• _Exercise data_
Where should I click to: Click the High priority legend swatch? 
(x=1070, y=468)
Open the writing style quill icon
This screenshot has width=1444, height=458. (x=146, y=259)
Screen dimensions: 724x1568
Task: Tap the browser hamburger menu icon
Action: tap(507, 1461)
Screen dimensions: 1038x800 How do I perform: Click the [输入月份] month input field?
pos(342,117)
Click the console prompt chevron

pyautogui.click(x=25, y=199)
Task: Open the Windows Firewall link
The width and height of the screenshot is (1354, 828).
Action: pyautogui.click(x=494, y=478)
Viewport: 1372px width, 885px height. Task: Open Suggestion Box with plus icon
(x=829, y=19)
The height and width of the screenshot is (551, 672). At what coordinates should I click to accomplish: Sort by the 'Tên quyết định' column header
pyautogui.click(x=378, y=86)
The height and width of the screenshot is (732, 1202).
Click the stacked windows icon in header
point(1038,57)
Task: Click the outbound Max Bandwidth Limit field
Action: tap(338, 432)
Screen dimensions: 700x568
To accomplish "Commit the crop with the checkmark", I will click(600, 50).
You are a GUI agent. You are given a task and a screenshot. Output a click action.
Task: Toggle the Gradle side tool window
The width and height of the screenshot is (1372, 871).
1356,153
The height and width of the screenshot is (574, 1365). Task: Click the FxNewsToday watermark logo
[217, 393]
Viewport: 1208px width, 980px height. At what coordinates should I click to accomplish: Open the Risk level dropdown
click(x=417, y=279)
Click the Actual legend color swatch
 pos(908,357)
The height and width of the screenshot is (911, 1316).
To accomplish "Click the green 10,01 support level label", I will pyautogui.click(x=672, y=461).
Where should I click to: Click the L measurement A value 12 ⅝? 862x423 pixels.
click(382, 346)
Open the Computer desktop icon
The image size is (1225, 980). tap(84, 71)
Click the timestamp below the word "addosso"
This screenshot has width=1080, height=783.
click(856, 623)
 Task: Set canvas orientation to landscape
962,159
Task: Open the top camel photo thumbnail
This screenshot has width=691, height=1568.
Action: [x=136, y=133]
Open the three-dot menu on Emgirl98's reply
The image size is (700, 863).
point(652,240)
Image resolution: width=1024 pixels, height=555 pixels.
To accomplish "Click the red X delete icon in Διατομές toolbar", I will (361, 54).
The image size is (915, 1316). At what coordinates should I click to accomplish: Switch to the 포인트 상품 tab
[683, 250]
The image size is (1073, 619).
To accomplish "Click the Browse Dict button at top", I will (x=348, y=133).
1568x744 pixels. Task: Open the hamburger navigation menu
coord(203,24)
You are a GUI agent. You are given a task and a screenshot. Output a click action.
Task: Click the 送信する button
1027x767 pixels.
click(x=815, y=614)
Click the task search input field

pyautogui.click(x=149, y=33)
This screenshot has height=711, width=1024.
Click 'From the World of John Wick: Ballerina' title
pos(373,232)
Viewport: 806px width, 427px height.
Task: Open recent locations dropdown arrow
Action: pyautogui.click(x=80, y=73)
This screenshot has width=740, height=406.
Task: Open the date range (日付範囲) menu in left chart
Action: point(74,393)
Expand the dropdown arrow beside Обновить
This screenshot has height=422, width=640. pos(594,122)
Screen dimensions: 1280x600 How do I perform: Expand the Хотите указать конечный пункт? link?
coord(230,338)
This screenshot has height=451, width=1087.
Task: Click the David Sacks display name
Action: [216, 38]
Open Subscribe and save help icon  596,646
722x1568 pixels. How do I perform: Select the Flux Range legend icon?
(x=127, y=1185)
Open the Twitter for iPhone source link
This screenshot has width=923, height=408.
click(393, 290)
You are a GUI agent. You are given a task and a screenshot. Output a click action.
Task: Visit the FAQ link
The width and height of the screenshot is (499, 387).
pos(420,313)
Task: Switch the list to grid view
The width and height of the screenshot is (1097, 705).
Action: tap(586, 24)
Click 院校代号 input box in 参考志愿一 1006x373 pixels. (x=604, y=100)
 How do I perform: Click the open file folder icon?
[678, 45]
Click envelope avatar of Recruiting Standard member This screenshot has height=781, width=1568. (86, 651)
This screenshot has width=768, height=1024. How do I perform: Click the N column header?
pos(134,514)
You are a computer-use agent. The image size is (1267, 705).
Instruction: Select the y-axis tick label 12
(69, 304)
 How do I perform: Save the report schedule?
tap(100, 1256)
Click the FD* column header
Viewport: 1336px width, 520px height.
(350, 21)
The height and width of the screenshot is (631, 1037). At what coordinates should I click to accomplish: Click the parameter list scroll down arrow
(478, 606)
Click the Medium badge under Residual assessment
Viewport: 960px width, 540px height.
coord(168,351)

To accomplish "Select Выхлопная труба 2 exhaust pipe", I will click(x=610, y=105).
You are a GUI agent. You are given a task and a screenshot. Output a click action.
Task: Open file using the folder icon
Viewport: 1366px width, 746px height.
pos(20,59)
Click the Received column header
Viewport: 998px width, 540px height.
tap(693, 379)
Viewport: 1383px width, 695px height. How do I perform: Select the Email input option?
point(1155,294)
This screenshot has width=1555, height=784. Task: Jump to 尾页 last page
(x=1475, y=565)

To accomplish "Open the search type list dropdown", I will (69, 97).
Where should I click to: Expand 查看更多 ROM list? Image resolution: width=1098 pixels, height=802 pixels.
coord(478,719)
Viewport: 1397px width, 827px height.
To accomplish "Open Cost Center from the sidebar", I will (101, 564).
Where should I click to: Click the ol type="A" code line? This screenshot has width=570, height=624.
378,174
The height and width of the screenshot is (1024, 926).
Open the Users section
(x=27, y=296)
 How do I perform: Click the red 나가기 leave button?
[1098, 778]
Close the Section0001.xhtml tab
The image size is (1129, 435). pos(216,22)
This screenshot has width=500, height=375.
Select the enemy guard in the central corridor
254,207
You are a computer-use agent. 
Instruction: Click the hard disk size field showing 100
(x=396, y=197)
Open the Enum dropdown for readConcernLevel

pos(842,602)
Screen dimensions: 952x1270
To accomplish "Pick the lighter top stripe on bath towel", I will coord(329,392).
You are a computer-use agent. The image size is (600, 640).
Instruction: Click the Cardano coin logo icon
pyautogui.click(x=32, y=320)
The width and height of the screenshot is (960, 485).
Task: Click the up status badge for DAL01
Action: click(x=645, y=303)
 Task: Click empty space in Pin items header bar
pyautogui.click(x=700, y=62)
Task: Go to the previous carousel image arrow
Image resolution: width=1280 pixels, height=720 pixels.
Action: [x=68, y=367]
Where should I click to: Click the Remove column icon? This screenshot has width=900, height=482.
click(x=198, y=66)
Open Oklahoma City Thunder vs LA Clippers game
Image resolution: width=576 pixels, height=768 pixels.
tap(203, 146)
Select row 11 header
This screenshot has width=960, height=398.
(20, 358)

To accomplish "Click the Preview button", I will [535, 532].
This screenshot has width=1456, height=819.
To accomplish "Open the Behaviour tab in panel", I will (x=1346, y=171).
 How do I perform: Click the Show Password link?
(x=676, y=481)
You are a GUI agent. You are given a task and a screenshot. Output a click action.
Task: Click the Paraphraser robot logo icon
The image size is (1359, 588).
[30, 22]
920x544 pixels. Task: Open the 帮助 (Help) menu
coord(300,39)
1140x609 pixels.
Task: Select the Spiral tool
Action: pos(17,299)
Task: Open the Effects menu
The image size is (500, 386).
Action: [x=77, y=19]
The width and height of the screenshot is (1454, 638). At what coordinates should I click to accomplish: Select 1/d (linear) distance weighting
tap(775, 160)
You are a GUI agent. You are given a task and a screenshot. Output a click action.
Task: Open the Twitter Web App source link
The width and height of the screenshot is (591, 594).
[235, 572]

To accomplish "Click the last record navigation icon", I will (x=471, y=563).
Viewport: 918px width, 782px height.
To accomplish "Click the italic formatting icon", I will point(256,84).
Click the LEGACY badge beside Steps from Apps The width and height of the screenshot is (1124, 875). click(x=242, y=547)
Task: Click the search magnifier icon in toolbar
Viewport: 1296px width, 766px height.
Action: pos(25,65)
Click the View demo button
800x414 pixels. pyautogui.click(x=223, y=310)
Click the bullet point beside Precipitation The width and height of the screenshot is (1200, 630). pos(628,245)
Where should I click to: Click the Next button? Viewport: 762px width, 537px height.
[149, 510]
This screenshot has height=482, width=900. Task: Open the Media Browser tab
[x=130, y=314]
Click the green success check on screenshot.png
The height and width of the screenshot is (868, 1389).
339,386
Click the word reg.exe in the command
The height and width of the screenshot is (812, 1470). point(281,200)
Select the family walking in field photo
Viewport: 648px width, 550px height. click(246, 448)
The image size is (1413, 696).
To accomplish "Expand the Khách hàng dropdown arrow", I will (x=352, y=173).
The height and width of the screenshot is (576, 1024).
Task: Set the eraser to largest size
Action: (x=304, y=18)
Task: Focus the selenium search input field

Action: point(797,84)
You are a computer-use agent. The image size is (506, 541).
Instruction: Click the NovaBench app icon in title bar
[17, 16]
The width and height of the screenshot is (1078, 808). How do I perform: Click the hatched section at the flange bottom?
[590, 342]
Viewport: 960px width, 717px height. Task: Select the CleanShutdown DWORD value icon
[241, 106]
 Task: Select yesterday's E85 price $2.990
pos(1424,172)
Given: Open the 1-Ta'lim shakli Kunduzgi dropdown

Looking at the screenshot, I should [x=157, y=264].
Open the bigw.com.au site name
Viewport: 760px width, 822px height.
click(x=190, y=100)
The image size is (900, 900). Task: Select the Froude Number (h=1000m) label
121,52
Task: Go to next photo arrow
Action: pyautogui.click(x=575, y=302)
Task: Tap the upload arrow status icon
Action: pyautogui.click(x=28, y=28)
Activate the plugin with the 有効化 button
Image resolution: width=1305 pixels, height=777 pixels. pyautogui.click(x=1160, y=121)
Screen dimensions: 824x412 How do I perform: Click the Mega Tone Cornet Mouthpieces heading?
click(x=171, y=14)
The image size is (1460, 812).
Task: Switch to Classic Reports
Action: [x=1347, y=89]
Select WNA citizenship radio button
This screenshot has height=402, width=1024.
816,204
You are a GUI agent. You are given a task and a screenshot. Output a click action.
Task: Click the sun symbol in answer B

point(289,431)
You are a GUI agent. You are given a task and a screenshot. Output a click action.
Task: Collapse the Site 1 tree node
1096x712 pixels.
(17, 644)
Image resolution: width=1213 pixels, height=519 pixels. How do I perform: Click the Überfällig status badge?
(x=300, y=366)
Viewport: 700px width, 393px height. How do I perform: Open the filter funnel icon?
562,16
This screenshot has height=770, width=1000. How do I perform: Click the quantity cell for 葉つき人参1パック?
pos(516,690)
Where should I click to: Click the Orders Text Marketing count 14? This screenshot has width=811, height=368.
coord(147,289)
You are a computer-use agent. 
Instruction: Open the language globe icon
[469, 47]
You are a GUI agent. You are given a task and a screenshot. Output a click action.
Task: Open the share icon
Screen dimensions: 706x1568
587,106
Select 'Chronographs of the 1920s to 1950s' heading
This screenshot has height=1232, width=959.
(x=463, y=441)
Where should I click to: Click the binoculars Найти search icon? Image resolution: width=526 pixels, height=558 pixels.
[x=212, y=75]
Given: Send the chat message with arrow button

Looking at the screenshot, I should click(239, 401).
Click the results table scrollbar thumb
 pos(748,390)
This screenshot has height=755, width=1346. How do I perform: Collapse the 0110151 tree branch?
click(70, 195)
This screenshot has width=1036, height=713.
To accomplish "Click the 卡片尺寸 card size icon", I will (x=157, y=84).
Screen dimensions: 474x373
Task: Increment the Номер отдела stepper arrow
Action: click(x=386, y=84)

• _Action item_
Exactly reproduce the lines from the one containing "This screenshot has width=1036, height=713." through the end of the records, and only those lines.

• _Solution for this exercise_
This screenshot has width=1036, height=713.
To accomplish "Click the 卡片尺寸 card size icon", I will (x=157, y=84).
Screen dimensions: 474x373
Task: Increment the Номер отдела stepper arrow
Action: click(x=386, y=84)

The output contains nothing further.